Though he turned things on late with four TDs over his final three games, tight end Brock Bowers had minimal help in the pass-catching department. He spent the early portion of the season banged up with a knee injury and was placed on injured reserve with two games remaining as Las Vegas narrowed in on landing the No. 1 pick in the 2026 draft. So, too, was pass rusher Maxx Crosby, despite playing 100% of defensive snaps across his last five starts. Jakobi Meyers, the team’s WR1 entering the season, was traded to the Jaguars at the deadline, played a role in unlocking another level of Jacksonville's offense and signed a three-year extension to stay in Duval.

While the defense has performed marginally better, placing near league average in passing yards and rushing yards surrendered, there's a void of big names outside Crosby, a deficit further highlighted in the months after the Raiders released defensive tackle Christian Wilkins toward the end of July.

There's been a ton of work required to try to get things right, but Carroll has long specialized in turning organizations around.

It’s part of the reason he made sense as head coach of the Raiders, who prior to hiring him had experienced just two playoff trips in the 22 seasons since losing Super Bowl XXXVII.

However, with Las Vegas’ foundation featuring a dearth of true difference makers, the scope of the rebuild ahead is daunting -- even with the first overall pick in the '26 draft. Perhaps the timeline to competing for division titles doesn’t entirely align with Carroll, already the oldest head coach in NFL history, leading the way.
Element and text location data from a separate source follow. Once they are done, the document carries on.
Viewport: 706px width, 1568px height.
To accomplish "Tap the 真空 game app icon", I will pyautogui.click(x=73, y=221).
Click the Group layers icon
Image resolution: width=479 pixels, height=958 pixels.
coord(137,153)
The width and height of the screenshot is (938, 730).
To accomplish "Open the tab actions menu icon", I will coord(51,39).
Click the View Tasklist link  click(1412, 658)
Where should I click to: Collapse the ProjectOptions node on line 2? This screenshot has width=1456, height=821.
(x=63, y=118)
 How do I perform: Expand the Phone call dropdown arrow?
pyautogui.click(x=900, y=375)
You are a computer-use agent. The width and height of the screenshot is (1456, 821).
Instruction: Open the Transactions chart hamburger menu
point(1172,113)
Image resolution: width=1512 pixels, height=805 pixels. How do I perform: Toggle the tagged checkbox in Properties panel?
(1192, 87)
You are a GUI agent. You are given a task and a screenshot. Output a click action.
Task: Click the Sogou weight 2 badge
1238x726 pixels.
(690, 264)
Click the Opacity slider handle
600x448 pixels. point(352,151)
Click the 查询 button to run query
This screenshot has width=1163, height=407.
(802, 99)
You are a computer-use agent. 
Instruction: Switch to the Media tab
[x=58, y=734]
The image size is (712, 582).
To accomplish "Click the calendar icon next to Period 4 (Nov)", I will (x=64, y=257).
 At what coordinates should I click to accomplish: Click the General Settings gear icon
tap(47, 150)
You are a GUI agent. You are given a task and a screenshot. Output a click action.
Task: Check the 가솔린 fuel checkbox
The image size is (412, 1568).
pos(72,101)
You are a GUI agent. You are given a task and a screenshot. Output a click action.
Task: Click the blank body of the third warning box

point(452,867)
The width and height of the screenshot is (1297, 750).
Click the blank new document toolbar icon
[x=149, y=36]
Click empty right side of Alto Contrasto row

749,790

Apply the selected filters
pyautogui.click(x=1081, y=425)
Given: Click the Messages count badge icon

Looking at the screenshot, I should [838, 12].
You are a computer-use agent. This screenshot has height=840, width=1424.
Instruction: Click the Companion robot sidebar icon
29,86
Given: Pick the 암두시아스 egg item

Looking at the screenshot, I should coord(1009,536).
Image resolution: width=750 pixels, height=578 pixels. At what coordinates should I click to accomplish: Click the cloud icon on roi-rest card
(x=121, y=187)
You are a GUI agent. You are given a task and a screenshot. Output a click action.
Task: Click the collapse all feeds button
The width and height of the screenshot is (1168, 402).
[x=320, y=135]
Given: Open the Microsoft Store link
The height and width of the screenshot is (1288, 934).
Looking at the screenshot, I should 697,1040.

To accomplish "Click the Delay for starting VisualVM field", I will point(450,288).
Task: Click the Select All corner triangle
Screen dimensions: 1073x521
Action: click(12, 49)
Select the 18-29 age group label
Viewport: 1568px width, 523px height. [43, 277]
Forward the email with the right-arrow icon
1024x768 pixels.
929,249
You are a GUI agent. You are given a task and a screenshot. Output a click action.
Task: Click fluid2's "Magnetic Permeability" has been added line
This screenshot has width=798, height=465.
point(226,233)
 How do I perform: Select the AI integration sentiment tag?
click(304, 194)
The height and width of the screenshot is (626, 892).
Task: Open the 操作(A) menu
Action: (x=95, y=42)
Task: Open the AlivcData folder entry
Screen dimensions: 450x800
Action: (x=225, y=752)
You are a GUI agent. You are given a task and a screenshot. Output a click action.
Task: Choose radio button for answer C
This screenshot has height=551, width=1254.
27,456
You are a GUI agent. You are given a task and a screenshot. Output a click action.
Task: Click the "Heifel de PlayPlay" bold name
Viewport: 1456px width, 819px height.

If he does not go on to wear the headset elsewhere, his NFL head-coaching career will end much the same way it began.

At the age of 43, he was fired after his first season with the Jets following a 6-10 finish. Now, at the age of 74, he’s been fired after his first season with the Raiders following a 3-14 campaign.

The Raiders, meanwhile, must work on hiring yet another head coach after their three most recent staffs have each lasted less than two full seasons.